WHAT YOU SHOULD DO: Please update the material from the line containing "Viewport: 1074px width, 543px height." down to the line containing "Action: pos(225,316)" by replacing "Bitcoin logo" with "Bitcoin symbol" and leaving everything else unchanged. Return only those lines, without the pictures.

LISTED ENTRIES:
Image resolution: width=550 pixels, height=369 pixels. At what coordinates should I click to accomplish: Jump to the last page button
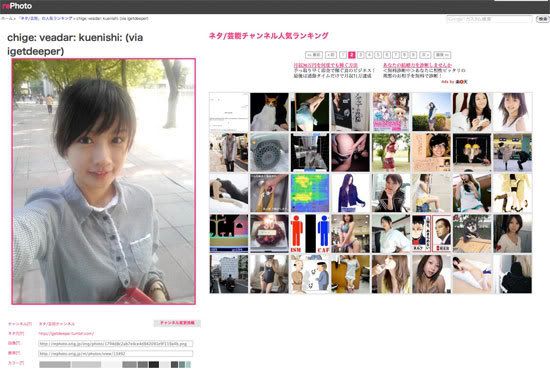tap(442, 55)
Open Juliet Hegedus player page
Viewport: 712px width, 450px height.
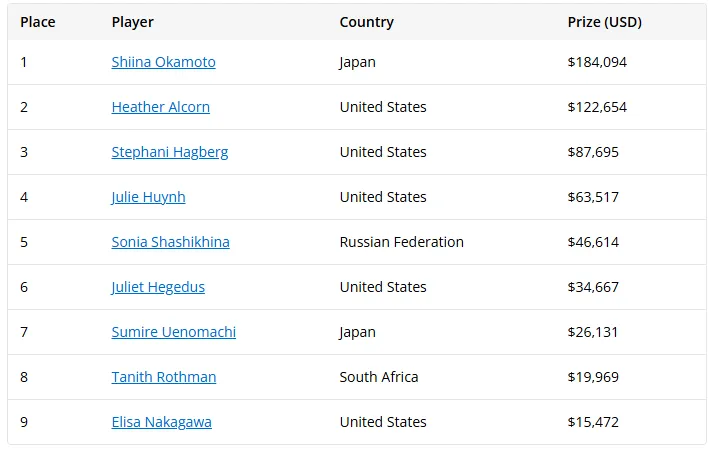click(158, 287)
...
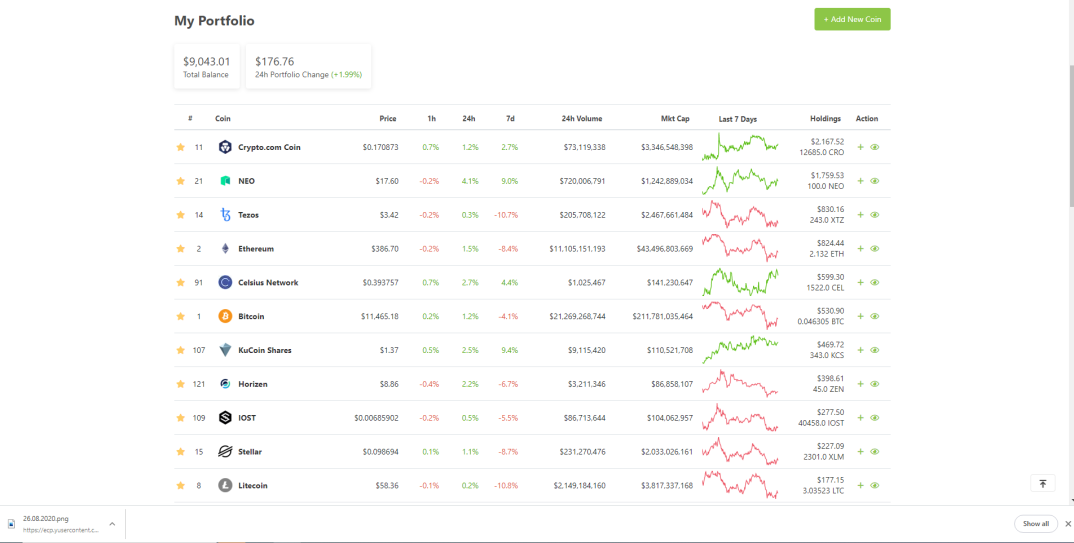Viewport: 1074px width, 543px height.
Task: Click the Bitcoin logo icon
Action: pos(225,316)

TASK SOLUTION:
Viewport: 1074px width, 543px height.
Task: Click the Bitcoin symbol icon
Action: pos(225,316)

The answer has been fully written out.